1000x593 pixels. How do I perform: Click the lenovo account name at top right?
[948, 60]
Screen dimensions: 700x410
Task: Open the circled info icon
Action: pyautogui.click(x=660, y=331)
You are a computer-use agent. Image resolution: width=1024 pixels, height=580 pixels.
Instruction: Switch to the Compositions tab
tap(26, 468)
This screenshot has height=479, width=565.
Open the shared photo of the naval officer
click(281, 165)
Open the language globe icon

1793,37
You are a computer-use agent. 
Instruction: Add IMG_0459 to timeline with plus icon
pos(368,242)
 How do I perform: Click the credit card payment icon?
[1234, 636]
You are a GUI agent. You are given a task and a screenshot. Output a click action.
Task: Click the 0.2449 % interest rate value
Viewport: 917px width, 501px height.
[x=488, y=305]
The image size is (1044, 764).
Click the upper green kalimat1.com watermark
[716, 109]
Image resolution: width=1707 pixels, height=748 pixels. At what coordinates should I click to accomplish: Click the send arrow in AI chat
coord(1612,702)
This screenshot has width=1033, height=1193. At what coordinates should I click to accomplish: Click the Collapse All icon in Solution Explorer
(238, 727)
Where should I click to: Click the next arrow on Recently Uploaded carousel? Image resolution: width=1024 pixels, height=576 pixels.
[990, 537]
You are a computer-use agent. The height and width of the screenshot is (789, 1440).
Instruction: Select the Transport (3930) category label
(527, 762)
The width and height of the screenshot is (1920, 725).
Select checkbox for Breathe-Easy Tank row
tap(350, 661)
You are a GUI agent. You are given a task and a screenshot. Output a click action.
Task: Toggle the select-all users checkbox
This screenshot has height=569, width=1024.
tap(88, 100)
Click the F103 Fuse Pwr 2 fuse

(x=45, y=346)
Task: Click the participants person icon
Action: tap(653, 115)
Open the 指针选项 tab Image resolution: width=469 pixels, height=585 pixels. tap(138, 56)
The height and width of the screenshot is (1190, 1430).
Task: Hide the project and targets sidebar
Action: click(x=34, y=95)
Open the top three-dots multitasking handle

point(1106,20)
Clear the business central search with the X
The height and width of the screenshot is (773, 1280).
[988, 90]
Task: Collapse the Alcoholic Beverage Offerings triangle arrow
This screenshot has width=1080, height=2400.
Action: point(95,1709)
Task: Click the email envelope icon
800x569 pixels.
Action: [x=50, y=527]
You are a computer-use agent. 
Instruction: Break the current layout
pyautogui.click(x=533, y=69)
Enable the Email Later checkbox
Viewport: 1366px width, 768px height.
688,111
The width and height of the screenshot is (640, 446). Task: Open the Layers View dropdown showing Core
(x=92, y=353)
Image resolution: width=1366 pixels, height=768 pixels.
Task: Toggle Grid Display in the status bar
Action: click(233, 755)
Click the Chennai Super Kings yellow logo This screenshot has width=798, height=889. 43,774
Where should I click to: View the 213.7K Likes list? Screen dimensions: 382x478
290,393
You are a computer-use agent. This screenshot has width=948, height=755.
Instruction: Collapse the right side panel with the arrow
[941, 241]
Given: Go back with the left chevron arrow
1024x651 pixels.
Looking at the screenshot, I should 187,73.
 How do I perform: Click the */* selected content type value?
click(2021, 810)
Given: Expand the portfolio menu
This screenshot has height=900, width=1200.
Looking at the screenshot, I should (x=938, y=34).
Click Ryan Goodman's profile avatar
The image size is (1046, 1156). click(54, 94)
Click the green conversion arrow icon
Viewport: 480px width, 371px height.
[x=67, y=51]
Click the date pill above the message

++++

[What to produce] Copy the whole listing down exactly.

[Completed task]
1000x593 pixels. How do I perform: Click the lenovo account name at top right?
[948, 60]
Screen dimensions: 700x410
Task: Open the circled info icon
Action: pyautogui.click(x=660, y=331)
You are a computer-use agent. Image resolution: width=1024 pixels, height=580 pixels.
Instruction: Switch to the Compositions tab
tap(26, 468)
This screenshot has height=479, width=565.
Open the shared photo of the naval officer
click(281, 165)
Open the language globe icon

1793,37
You are a computer-use agent. 
Instruction: Add IMG_0459 to timeline with plus icon
pos(368,242)
 How do I perform: Click the credit card payment icon?
[1234, 636]
You are a GUI agent. You are given a task and a screenshot. Output a click action.
Task: Click the 0.2449 % interest rate value
Viewport: 917px width, 501px height.
[x=488, y=305]
The image size is (1044, 764).
Click the upper green kalimat1.com watermark
[716, 109]
Image resolution: width=1707 pixels, height=748 pixels. At what coordinates should I click to accomplish: Click the send arrow in AI chat
coord(1612,702)
This screenshot has width=1033, height=1193. At what coordinates should I click to accomplish: Click the Collapse All icon in Solution Explorer
(238, 727)
Where should I click to: Click the next arrow on Recently Uploaded carousel? Image resolution: width=1024 pixels, height=576 pixels.
[990, 537]
You are a computer-use agent. The height and width of the screenshot is (789, 1440).
Instruction: Select the Transport (3930) category label
(527, 762)
The width and height of the screenshot is (1920, 725).
Select checkbox for Breathe-Easy Tank row
tap(350, 661)
You are a GUI agent. You are given a task and a screenshot. Output a click action.
Task: Toggle the select-all users checkbox
This screenshot has height=569, width=1024.
tap(88, 100)
Click the F103 Fuse Pwr 2 fuse

(x=45, y=346)
Task: Click the participants person icon
Action: tap(653, 115)
Open the 指针选项 tab Image resolution: width=469 pixels, height=585 pixels. tap(138, 56)
The height and width of the screenshot is (1190, 1430).
Task: Hide the project and targets sidebar
Action: click(x=34, y=95)
Open the top three-dots multitasking handle

point(1106,20)
Clear the business central search with the X
The height and width of the screenshot is (773, 1280).
[988, 90]
Task: Collapse the Alcoholic Beverage Offerings triangle arrow
This screenshot has width=1080, height=2400.
Action: point(95,1709)
Task: Click the email envelope icon
800x569 pixels.
Action: [x=50, y=527]
You are a computer-use agent. 
Instruction: Break the current layout
pyautogui.click(x=533, y=69)
Enable the Email Later checkbox
Viewport: 1366px width, 768px height.
688,111
The width and height of the screenshot is (640, 446). Task: Open the Layers View dropdown showing Core
(x=92, y=353)
Image resolution: width=1366 pixels, height=768 pixels.
Task: Toggle Grid Display in the status bar
Action: click(233, 755)
Click the Chennai Super Kings yellow logo This screenshot has width=798, height=889. 43,774
Where should I click to: View the 213.7K Likes list? Screen dimensions: 382x478
290,393
You are a computer-use agent. This screenshot has width=948, height=755.
Instruction: Collapse the right side panel with the arrow
[941, 241]
Given: Go back with the left chevron arrow
1024x651 pixels.
Looking at the screenshot, I should 187,73.
 How do I perform: Click the */* selected content type value?
click(2021, 810)
Given: Expand the portfolio menu
This screenshot has height=900, width=1200.
Looking at the screenshot, I should (x=938, y=34).
Click Ryan Goodman's profile avatar
The image size is (1046, 1156). click(54, 94)
Click the green conversion arrow icon
Viewport: 480px width, 371px height.
[x=67, y=51]
Click the date pill above the message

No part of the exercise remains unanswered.